A bit about me...

I am a Professor of Professional Studies at the University of South Alabama in Mobile, Alabama. I am responsible for the design and development of the technology instruction taken by juniors and seniors in the College of Education. I have been teaching for over 40 years. In 1972 I became Dean of the College of Professional and Community Service at the University of Massachusetts/Boston and served in that capacity until 1979 when I was named Vice President of the Council for the Advancement of Experiential Learning. I came to "South" in 1988 to develop a program in multimedia.
Last Edited on April 22, 2009

Encouraging the Reflective Practitioner

I was the founding Dean of the College of Public and Community Service at the University of Massachusetts at Boston in the early 70's. I hired a lot of practitioners for this entirely competency based college. I wanted them to continue to be practitioners, not academicians. But the academy wants to judge faculty only as academics. Donald Schön, a renowned architect who had been recruited to teach at MIT, dealt directly with the problems practitioners face in an academic community in his wonderful book The Reflective Practitioner: How Professionals Think in Action. (Basic Books, 1983). He also wrote Educating the Reflective Practitioner: Toward a New Design for Teaching and Learning in the Professions (1987).

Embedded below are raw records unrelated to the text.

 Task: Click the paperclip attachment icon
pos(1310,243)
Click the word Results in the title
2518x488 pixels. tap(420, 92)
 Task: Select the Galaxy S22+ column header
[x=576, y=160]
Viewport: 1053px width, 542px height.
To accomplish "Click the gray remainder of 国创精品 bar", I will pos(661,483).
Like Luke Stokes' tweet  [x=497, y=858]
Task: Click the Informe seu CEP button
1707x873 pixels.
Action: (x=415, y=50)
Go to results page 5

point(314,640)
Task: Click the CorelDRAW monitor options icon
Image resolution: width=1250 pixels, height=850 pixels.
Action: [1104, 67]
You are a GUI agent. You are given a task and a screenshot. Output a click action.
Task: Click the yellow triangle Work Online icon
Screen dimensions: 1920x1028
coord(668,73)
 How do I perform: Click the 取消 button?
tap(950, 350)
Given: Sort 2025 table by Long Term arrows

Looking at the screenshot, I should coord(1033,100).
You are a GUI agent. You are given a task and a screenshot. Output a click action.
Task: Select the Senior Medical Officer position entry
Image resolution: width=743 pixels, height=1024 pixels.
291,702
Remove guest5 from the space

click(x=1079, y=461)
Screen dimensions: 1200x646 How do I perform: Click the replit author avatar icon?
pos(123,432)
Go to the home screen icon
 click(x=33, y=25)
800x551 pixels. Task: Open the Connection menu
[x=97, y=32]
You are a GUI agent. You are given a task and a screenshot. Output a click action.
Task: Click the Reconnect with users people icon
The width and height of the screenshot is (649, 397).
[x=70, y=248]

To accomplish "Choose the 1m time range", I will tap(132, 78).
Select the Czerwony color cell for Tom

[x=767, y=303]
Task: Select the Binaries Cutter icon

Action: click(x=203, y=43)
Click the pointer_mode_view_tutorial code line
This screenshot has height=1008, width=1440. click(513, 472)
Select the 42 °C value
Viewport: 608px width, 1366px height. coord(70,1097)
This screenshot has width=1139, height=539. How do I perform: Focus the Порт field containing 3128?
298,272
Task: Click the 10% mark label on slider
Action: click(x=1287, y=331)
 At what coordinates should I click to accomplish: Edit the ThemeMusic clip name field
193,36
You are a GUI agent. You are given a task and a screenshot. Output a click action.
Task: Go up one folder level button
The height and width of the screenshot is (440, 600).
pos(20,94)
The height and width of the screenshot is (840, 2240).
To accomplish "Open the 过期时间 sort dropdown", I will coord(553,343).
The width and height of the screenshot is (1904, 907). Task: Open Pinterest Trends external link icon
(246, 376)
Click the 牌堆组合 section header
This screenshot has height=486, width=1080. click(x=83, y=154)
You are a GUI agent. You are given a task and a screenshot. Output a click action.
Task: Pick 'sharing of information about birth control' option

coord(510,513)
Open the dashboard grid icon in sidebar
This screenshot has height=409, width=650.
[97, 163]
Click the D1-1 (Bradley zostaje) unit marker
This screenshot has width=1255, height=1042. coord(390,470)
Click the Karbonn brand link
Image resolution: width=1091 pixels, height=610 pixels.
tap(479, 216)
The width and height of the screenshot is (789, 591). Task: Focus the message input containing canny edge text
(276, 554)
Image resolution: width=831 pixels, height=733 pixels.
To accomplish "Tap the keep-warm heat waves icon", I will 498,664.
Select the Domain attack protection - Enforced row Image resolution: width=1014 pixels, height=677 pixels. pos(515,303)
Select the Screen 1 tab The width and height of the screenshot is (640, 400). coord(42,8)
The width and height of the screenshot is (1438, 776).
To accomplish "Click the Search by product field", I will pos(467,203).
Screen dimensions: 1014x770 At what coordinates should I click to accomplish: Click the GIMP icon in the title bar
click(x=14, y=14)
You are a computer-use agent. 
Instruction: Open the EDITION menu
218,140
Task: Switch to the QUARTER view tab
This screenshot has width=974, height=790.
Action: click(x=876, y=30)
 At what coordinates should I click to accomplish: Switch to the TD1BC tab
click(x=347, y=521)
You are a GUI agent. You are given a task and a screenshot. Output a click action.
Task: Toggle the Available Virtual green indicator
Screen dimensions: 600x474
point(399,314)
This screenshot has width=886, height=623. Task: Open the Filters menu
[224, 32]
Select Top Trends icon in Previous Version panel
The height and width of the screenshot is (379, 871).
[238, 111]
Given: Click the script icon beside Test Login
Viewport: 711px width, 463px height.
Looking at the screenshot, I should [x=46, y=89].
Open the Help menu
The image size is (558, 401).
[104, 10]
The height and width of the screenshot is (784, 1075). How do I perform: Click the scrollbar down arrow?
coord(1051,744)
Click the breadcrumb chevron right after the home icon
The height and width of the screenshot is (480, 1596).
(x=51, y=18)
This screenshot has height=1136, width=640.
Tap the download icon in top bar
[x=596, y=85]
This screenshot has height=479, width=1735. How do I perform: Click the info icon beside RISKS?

What started as an interest in how to provide practitioners tools to defend their practical skills from academics turned into a conviction that all of us must be reflective practitioners of our professions. As a teacher, I must constantly reflect on my practice. That is what I am attempting to do through this blog. I require a Professional Blog from all of my students. I hope that they will use it as a public diary of their practice as professionals, sharing their reflections as they journey through the profession of teaching.